Mythe ou réalité, l’épée de Zro pouvait porter un coup fatal à tous les Siréliens dont leur don ne respectait pas l’équilibre des forces. Si son pouvoir était activé, personne ne pouvait éviter ses coups. Qu’importe le don utilisé pour parer l’attaque, la lame pourrait fendre toutes les défenses siréliennes. Un magnétiseur ne la contrôlerait pas, les blessures infligées à un guérisseur ne se soigneraient pas, l’incroyable force physique ou mentale d’un Kalokas n’éviterait pas ses coups fatals. Heureusement, l’épée de Zro détenait encore tous ses secrets et jamais personne ne l’avait vu révéler ses pouvoirs. Il ne suffisait pas de la manipuler pour en détenir la puissance. Si elle n’était pas réveillée par une quête de justice, elle restait une arme comme les autres.

 

Attirés par son pouvoir, tous les Kalokas appelés à se battre se dirigèrent vers l’arène. En rang, Endza et Nazar en tête de file, ils se tenaient tous face à l’estrade. Les trois frères cachés admiraient ainsi la scène. Hanté par sa quête de pouvoir, Paskhal anima son don sur toutes les personnes regroupées au sein de l’arène. À la vue des quatre autres ministres et des humains, son aura noire enveloppa chacun de ses combattants. Quand elle se dissipa après quelques minutes, tous se trouvaient à genoux la tête baissée et leurs telsmans tendus vers leur Élu. Enivré par cette décharge de don, il étendit son aura au public qui percevait la scène avec surprise.

 

_Vous aussi, prosternez-vous et nous vous protégerons, murmura Paskhal de façon à ce que seuls ses frères l’entendent.

 

Pour la première fois depuis longtemps, les trois fils Agape se tenaient côte à côte. Ils regardaient dans la même direction. Loin devant eux, ils imaginaient le résultat de leurs efforts. Loris semblait enfin recevoir la reconnaissance dont il rêvait, Garnel touchait son but de devenir le roi du Nouveau Monde et Paskhal ne s’était jamais senti aussi puissant et invulnérable.

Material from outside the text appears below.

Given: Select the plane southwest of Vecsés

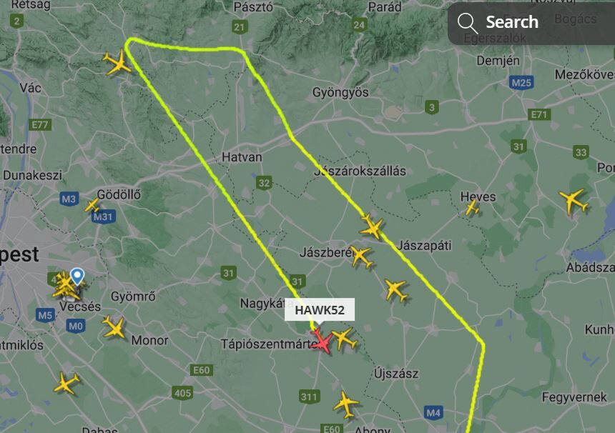Looking at the screenshot, I should pyautogui.click(x=67, y=383).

Fière de lui, la main tendue, il balaya la foule se son aura pour qu’elle l’adoube en meneur. Envouté par son arrogance, il ne fit même pas attention aux tremblements de sa main. Sans qu’il ne le contrôle, sa respiration s’accéléra ensuite provoquant ainsi des nuées pailletées dans son aura. Le temps d’un instant, il crut même que son pouvoir allait le quitter. Et contrairement à ce qu’il avait senti lors de la mort de Manon, il eut l’impression de perdre un peu de sa vitalité.

 

_Ressaisis-toi Paskhal, lui souffla alors Loris. On l’a dit, tu es le plus grand des Élus. Depuis la mort de ton successeur, tu n’es plus vulnérable… Alors, sois-en digne, ajouta-t-il le sourire aux lèvres en lançant en clin d’œil à un Garnel tendu.